CRISPR generation of the Six4108 allele
The following primers were used to generate a chimeric RNA for the CRISPR Cas9 system: sense, CTTCGCGAGCTGAGATTGTCCTGA; and anti AAACTCAGGACAATCTCAGCTCGC. These primers were annealed and inserted into pU6-BbsI-gRNA according to the U6-gRNA (chiRNA) protocol available at flyCRISPR (Bassett and Liu, 2014; Gratz et al., 2014). This construct was co-injected into flies containing FRT2A with Cas9 RNA by Rainbow Transgenic Flies. Injected flies (P0) were crossed to (w; Sp/CyO; TM2/TM6) to introduce balancers. Independent lines were established by backcrossing individual F1 males to w; Sp/CyO; TM2/TM6. As previously described, Six4 alleles are known to be recessive lethal (Clark et al., 2007), so lines were screened for lethality. Lines containing a lethal mutation were sequenced by first PCR amplifying the region of Six4 targeted for mutation, then sequencing this PCR product using the following primers: forward, GACAAGTGAATGCAGTTTAGTG; reverse, AAATGTGTACTCCTCAGCAG; and sequencing, CTCTGGACTATTTGCACCGA.

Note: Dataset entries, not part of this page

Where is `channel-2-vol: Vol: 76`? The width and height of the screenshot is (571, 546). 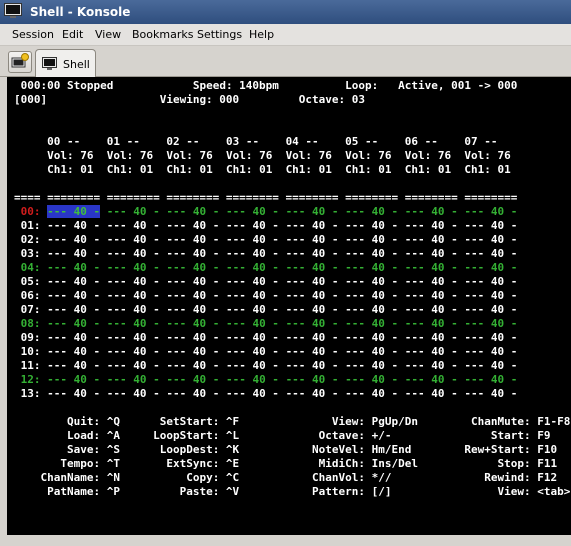
channel-2-vol: Vol: 76 is located at coordinates (196, 156).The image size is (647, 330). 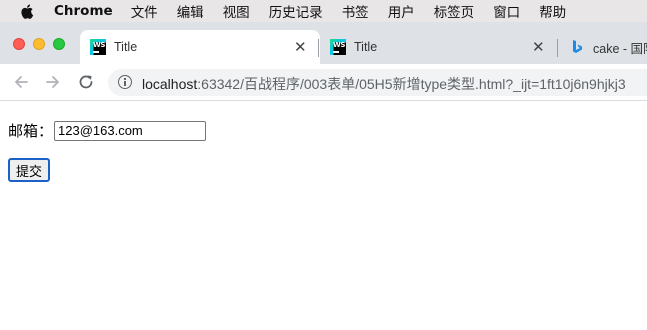 What do you see at coordinates (170, 84) in the screenshot?
I see `url-host: localhost` at bounding box center [170, 84].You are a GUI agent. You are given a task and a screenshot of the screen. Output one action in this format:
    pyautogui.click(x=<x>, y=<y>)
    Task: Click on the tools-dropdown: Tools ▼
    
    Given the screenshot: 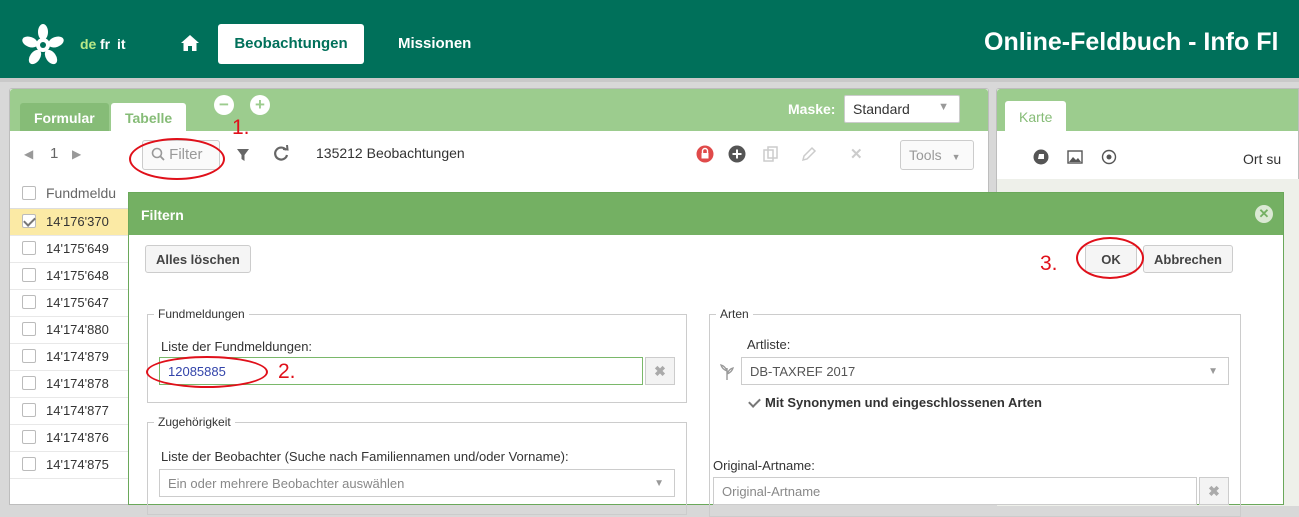 What is the action you would take?
    pyautogui.click(x=937, y=155)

Of 100+ lines screened, only one line with a Six4 disruption was isolated. Based on the mixed sequencing peaks present, this line likely has a deletion of G108 relative to the ATG start. We have designated this allele Six4108.
Acknowledgements
We are grateful to Pat O'Farrell, Marco Conti, Katja Brückner and Lucy O'Brien for critical comments on the manuscript and to our colleagues in the fly community (cited in the Materials and Methods section) for fly stocks and antibodies. We also thank the Bloomington Stock Center and The Developmental Studies Hybridoma Bank for curation of many of the stocks and reagents used in this study.
Author contributions
Conceptualization: M.J.J.,T.G.N.; Methodology: M.J.J., S.B.C., Z.P.,T.G.N.; Software: M.J.J., T.G.N.; Validation: M.J.J., S.B.C., Z.P., T.G.N.; Formal Analysis: M.J.J., T.G.N.; Investigation; M.J.J., S.B.C.; Resources: Z.P.,T.G.N.; Data Curation: M.J.J.; Writing – Original Draft: M.J.J., T.G.N.; Writing – Review and Editing: M.J.J., S.B.C., Z.P., T.G.N.; Visualization: M.J.J.,T.G.N.; Supervision: Z.P., T.G.N.; Project Administration: T.G.N.; Funding Acquisition: Z.P.,T.G.N.
Funding
This work was supported by the National Institutes of Health (R01 GM097158 to T.G.N.), by a predoctoral Genentech Foundation Fellowship to M.J.J., and by funds from the Israel Science Foundation (Center of Excellence 1772/13) and the Jan M. and Eugenia Król Charitable Foundation to Z.P., who is an incumbent of the Lady Davis Chair in Experimental Medicine and Cancer Research. S.B.C. was supported by a Bester PhD Scholarship. Deposited in PMC for release after 12 months.
Data availability
The RNAseq data has been deposited in Dryad Digital Repository (Johnson et al., 2016): http://dx.doi.org/10.5061/dryad.5bf77.
References
Competing interests
The authors declare no competing or financial interests.